米国にいま、“不良チワワ”たちに悩まされている街があるという。アリゾナ州フェニックスのメアリーベールでは、昨年から街中をうろついているチワワの群れを巡る住民の苦情が急増。地元動物管理局が対策に乗り出しているものの、なかなか成果を出せずに手を焼いているそうだ。

米放送局ABCやFOX系列KSAZ-TVなどによると、メアリーベール地区の住民たちを悩ませているのは、全部で10匹前後と見られる“野良チワワ”の群れ。彼らはどことなく排泄をするため、街の衛生環境悪化を懸念する声が上がっているほか、時にチワワではない“大きな仲間”の犬をも巻き込んで街中を闊歩し、子どもたちを追いかけ回して襲う事例も起こしているという。地元動物管理局の話では、昨年1年間にメアリーベールの住民から受けた動物に対する苦情の数は約6,000件。この数は、周辺地域に比べて3倍近くも多いそうだ。

不安と不満を抱え、チワワの群れを見つけたら動物管理局へ捕獲依頼をする人もいるという住民たち。しかし、動きがすばしっこいチワワの群れを捕まえるのは容易ではなく、動物管理局職員が連絡を受けて向かうと、チワワがすでに違う場所へ移動していたり、フェンスの下に滑り込んで隠れたりなどするため、思うようにいかず苦労しているそうだ。当局では、こうした状況が続くとチワワ同士で繁殖が進み、さらに住民たちへの問題が大きくなりかねないと危機感を強めている。

そこで、広く住民たちにも協力を呼び掛けるなど、チワワの群れへの対策を強化する意向を示す動物管理局。例えば、野良チワワの捕獲を依頼しようという住民には、「庭へ誘い込む」などして逃げ場を失くした上で連絡をもらえれば、捕獲成功率にも「大きな差が生まれる」とアドバイスを送っている。また、住民が飼育している犬へ彼らの影響が及ばぬよう、今年の夏にも職員がメアリーベール地区を訪問し、無料での去勢や卵巣除去手術を実施する計画を進めているそうだ。

すっかり人間と敵対関係が出来上がってしまった様子の、メアリーベールに住み着く“不良チワワ”たち。

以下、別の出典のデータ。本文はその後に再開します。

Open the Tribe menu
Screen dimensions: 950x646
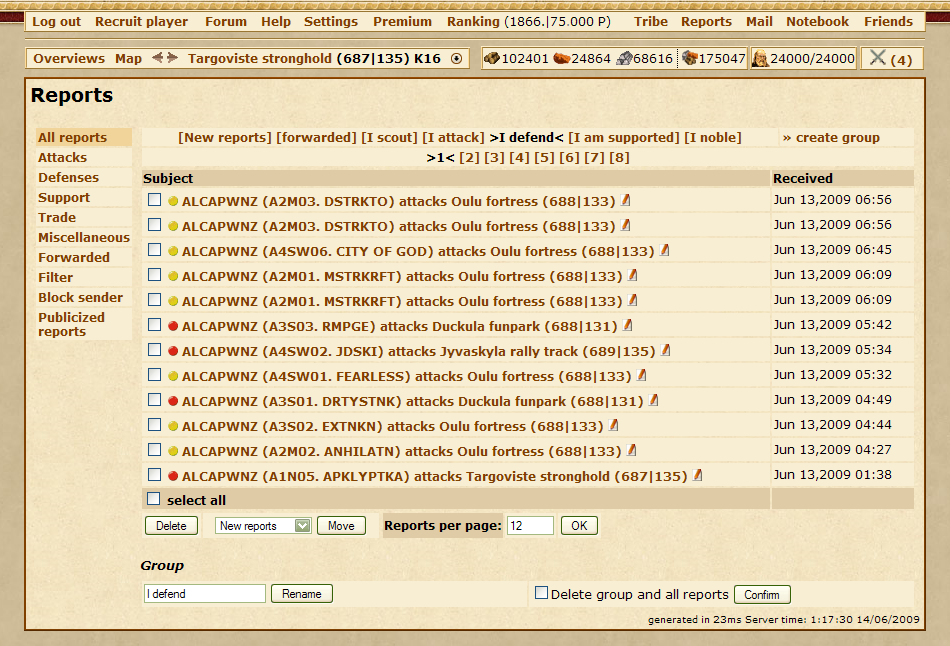pos(651,21)
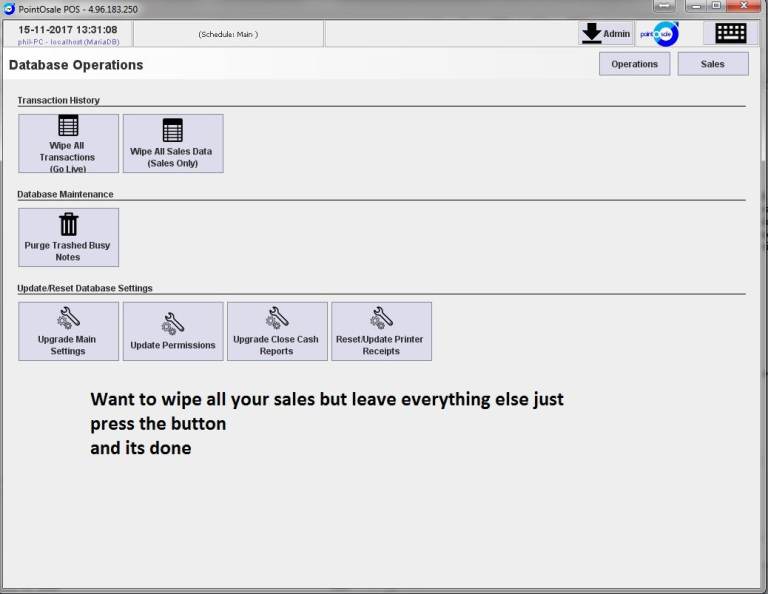Click the Admin user button
Screen dimensions: 768x594
(606, 33)
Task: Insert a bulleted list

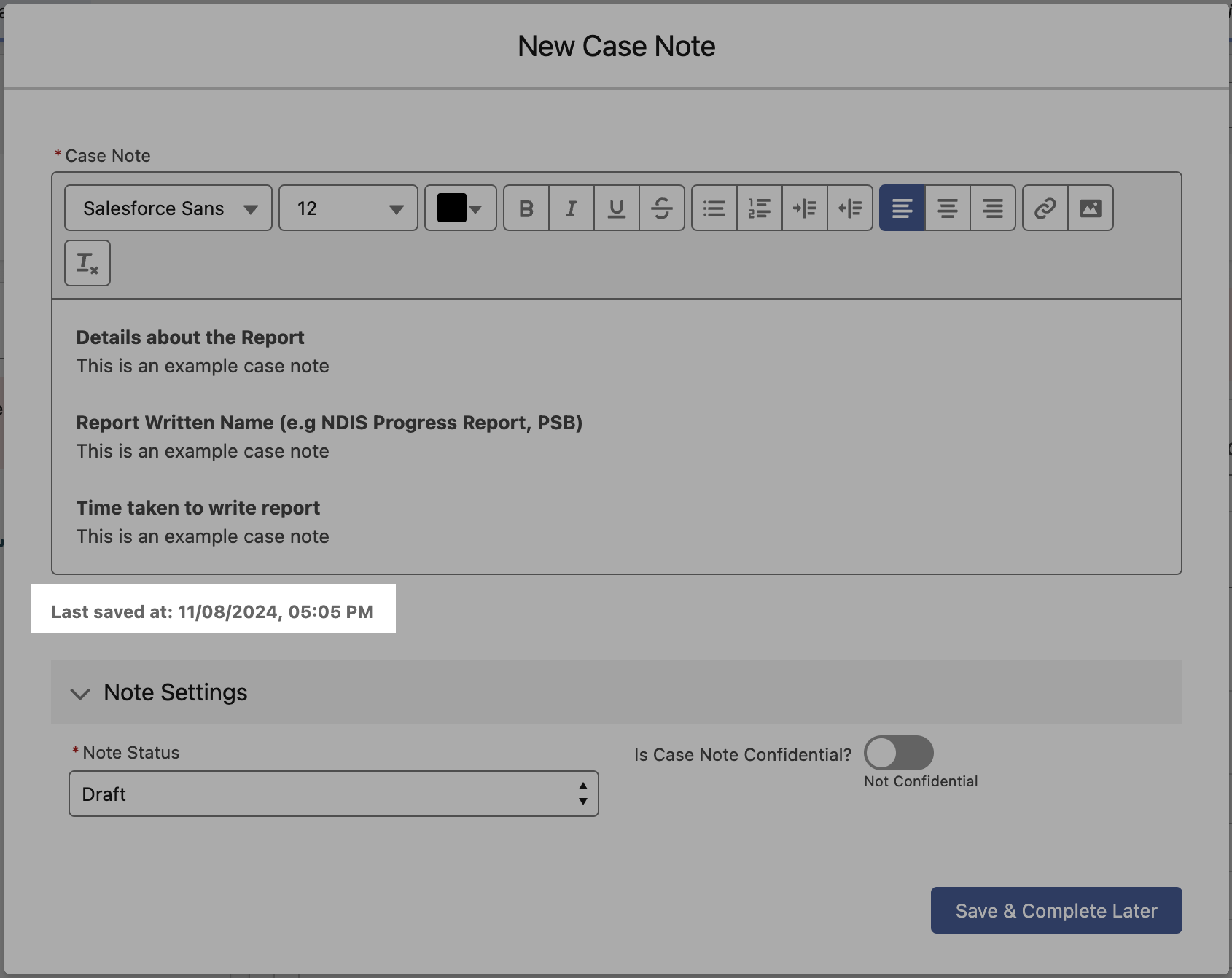Action: [x=714, y=208]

しかし、彼らのような存在を生んでしまったのは少なからず人間にも原因がありそうで、何とも複雑な気持ちにさせられる問題と言えそうだ。

ひとまずは、住民たちの平穏を取り戻すためにも動物管理局が速やかな対策を行い、願わくはその後、彼らも優しい飼い主の元で幸せな生活が送れるようになって欲しいところだ。